Mobile phone operator Vodafone Germany said Thursday a hacker had stolen the personal data of two million customers, and that a suspect had been identified.
"This attack could only be carried out with high criminal intent and insider knowledge and was launched deep inside the IT infrastructure of the company," Vodafone Deutschland said.
The stolen data included customers' names, gender, birthdates and addresses as well as their bank account and branch numbers, but not their mobile phone numbers, passwords, PIN numbers or credit card details, it said.
This meant that the cyber-criminal had netted insufficient data to access clients' bank accounts, said the company, a subsidiary of the British telecom provider of the same name.
It warned however of the risk of so-called "phishing" attacks in which fake emails try to trick customers into revealing their passwords.

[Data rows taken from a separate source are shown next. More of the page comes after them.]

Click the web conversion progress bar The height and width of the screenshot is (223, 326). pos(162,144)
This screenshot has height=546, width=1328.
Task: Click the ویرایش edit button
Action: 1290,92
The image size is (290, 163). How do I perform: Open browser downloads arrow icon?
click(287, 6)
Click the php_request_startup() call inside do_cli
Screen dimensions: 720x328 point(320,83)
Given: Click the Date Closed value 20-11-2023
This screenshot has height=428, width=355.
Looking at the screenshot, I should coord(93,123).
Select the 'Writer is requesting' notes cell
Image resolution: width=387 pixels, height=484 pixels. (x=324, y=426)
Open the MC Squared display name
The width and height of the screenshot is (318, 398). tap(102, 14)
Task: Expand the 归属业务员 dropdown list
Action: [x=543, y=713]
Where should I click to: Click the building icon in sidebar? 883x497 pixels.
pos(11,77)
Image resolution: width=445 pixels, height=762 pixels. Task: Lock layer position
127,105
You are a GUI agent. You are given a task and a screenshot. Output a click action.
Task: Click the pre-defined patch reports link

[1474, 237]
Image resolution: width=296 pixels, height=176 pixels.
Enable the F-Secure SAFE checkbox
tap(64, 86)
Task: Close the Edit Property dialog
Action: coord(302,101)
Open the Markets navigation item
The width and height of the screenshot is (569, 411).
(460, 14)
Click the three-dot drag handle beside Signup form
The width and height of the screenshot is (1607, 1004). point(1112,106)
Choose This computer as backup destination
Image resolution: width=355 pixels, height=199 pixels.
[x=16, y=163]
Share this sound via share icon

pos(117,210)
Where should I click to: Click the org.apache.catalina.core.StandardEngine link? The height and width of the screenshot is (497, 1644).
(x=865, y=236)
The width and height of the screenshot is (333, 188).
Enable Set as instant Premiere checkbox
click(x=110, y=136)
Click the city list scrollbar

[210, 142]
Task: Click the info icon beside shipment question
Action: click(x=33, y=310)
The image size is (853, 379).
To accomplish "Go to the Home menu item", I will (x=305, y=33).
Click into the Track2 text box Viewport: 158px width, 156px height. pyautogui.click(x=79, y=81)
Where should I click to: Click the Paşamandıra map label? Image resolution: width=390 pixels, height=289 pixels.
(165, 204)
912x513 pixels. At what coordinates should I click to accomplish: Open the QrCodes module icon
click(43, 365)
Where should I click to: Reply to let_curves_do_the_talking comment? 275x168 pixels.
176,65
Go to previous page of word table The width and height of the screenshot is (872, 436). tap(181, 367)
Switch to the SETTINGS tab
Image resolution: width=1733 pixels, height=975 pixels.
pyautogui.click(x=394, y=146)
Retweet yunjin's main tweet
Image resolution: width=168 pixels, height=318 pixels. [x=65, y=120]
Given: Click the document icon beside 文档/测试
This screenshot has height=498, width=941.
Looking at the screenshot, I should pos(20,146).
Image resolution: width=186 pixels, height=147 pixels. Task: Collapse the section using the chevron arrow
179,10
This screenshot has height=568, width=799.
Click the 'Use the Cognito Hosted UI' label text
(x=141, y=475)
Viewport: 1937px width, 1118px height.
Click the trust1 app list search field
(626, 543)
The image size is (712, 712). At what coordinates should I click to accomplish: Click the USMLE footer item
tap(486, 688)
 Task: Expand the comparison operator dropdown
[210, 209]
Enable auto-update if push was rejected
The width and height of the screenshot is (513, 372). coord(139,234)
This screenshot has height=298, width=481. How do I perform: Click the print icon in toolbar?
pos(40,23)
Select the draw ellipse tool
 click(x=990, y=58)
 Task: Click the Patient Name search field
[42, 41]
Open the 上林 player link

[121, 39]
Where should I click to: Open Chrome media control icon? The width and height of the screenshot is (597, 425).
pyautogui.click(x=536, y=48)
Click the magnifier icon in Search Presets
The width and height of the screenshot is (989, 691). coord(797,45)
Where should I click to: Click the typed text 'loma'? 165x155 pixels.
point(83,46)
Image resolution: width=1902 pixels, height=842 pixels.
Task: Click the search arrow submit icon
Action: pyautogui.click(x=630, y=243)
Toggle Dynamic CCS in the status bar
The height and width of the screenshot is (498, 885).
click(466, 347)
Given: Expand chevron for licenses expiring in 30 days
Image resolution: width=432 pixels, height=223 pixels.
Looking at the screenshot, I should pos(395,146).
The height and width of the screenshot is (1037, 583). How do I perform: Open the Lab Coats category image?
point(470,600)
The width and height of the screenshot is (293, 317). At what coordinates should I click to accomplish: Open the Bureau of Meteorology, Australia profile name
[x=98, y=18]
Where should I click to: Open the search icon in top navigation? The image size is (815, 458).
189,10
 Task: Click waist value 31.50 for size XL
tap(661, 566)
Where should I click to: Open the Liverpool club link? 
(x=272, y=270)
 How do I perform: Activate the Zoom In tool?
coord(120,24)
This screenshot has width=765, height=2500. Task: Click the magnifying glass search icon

"Vodafone deeply regrets the incident and apologises to all those affected," it added in a statement.
Only customers within Germany had been affected and would be contacted by mail. The company did not say when the attack had taken place.
Vodafone Germany said it had discovered the attack, stopped it and reported it to authorities but initially been asked not to make it public so as not to endanger a police investigation.
"They have now identified a suspect and searched his home," said the company.
"In coordination with the authorities, Vodafone Germany is now fully informing all affected persons and supporting them in avoiding possible adverse effects."